On Sept. 2 TDP held all-day “trauma-informed” kickoff training for volunteer judges at Family Court with approximately 50 participants. The purpose of the TDP is to utilize a specialty court model to assist the Clark County School District (CCSD) to reduce absenteeism, re-engage students in learning and to cut the dropout rate.

Clark County School District reported nearly 244,000 truant children for school-year 2015-2016. Teenage pregnancy, truancy, and high school dropout rates in Nevada are alarming. Individuals lacking a high school diploma face higher prospects of unemployment and the negative consequences associated with it. The TDP is a collaborative effort between the Family Court and CCSD designed to prevent and reduce youth crime, to re-engage our youth in learning, and ultimately, reduce potential costs to our welfare and justice systems.

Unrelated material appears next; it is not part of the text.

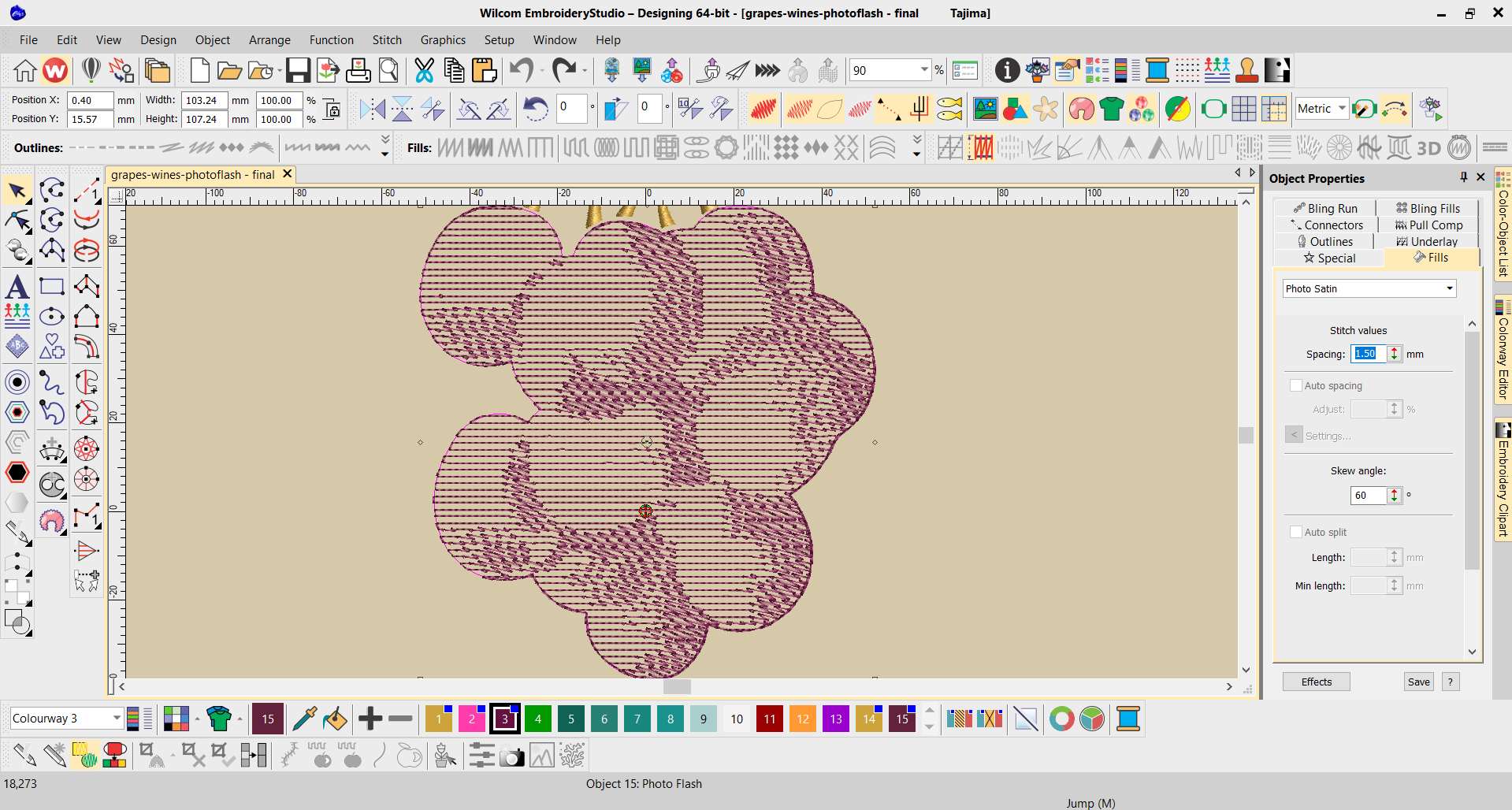Click the Skew angle input field
The image size is (1512, 810).
tap(1368, 495)
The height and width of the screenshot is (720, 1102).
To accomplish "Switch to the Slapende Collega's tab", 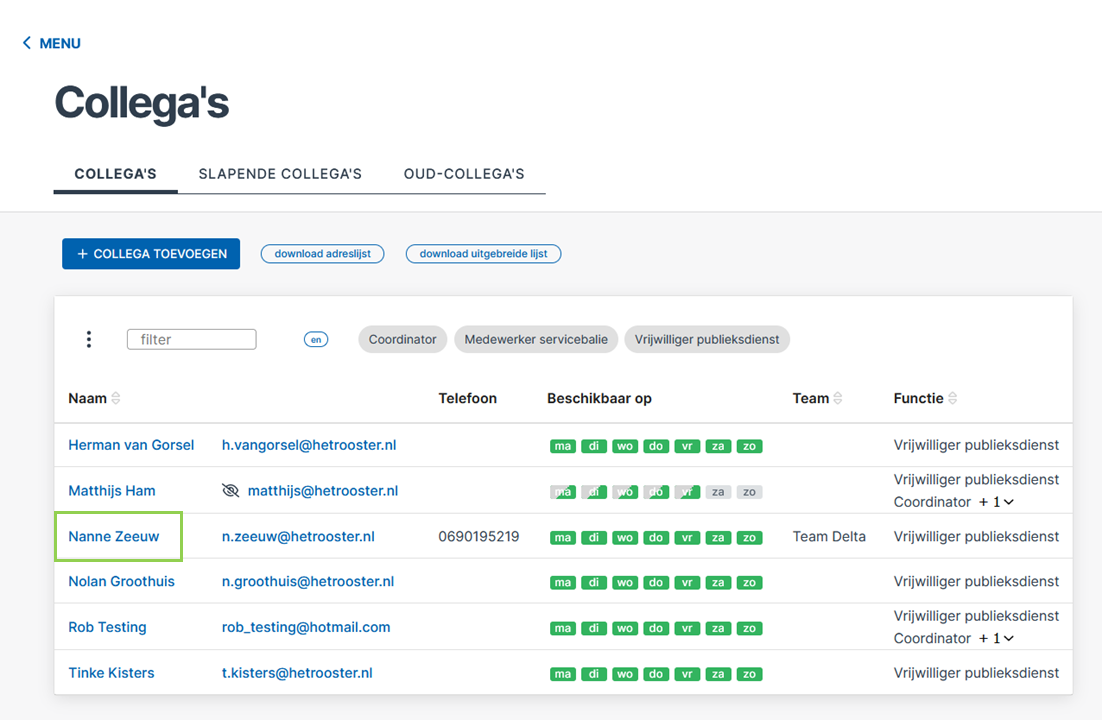I will 280,174.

The Truancy Diversion Program (TDP) is a partnership between Family Court and CCSD. TDP is a non-punitive, incentive-based approach to at-risk school students with truancy problems. A team (judge, family advocate, school personnel) works with the students and their families. Since 2007, the program has been overseen by Eighth Judicial District Family Court Judge Jennifer Elliott in collaboration with the Clark County School District.

“The research on truancy has shown attendance and behavior problems at school are risk factors for drug/alcohol use and for involvement in juvenile justice system,” said Judge Jennifer Elliott. “Truancy Diversion volunteers effectively work directly with the students to address their challenges and motivate them to go to school, graduate and move on to a productive future. The Truancy Diversion Program doesn’t just benefit these students, but it benefits our community as a whole. Higher graduation rates lead to a stronger and more employable community,” said Judge Elliott. “Volunteering to serve as a judge with the TDP is worthwhile work. Our young students gain so much from the guidance provided by the volunteers in this program.”

The volunteer TDP judges are licensed attorneys, mental health professionals, law enforcement personnel, another qualified professionals who commit to a school year of weekly court sessions that promote and support academic achievement using a team effort and an individual student success plan. Since 2007, the TDP has expanded from six to 85 schools including elementary, middle schools and high schools. The goal of the Eighth Judicial District Court, Family Division is to continue to expand until all 357 Clark County schools have a TDP specialty court.

“The Truancy Diversion program helps young people achieve success in education. That success sets the stage for the rest of their lives.” said Presiding Family Court Judge Charles Hoskin. “I urge attorneys in our community to be a part of this program to help young people in our community achieve.”